After a day of talks widely expected to be the final word, European Energy Commissioner Guenther Oettinger told a news conference the three parties agreed on the price Ukraine would pay Russia’s Gazprom — $385 per thousand cubic meters — as long as it paid in advance for the deliveries.
But Russian Energy Minister Alexander Novak said Moscow was still seeking assurances on how Kiev, which earlier in the day asked the EU for a further 2 billion euros ($2.55 billion) in credit, would find the money to pay Moscow for its energy.
Dependent on Western aid, Ukraine is in a weak position in relation to its former Soviet master in Moscow, though Russia’s reasons were unclear for wanting further assurances on finances, beyond an agreement to supply gas only for cash up front.
Citing unpaid bills worth more than $5 billion, Russia cut off gas flows to Kiev in mid-June. The move added to East-West tensions sparked by Russia’s annexation of Ukraine’s Crimea and conflict in Russian-speaking eastern Ukraine.
The two countries are fighting in an international court over the debt, but Oettinger noted that Ukraine had agreed to pay off $3.1 billion in two payments this year to help unblock its access to gas over the winter.
European Union states, many also dependent on Russian gas and locked in a trade war with Moscow over Ukraine, fear their own supplies could be disrupted if the issue is not resolved.
Despite cutting off gas for Kiev, Russian state exporter Gazprom has not halted supplies flowing through the country en route to EU member states. Novak again ruled out Gazprom’s agreeing to let EU states re-export its gas to Ukraine.

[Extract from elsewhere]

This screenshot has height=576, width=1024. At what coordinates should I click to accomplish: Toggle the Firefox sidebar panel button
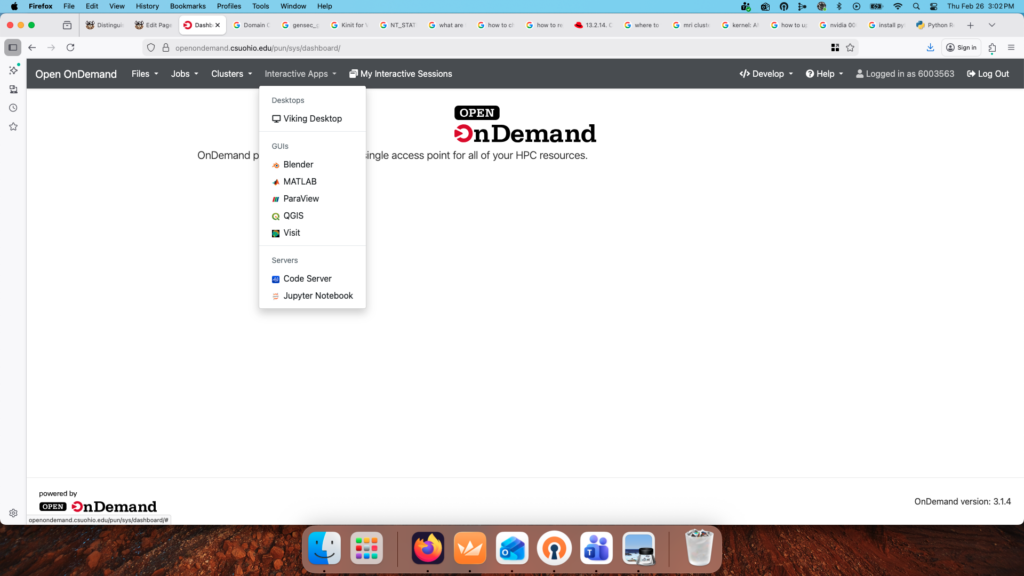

The European Union relies on Russia for around a third of its gas, roughly half of which flows via Ukraine. Two previous price rows between Russia and Ukraine in 2006 and 2009 did have an impact on supply to EU nations.
U.S. and EU economic sanctions against Russia, plus a fall in the price of oil LCOc1, have increased incentives for Moscow to resolve the dispute.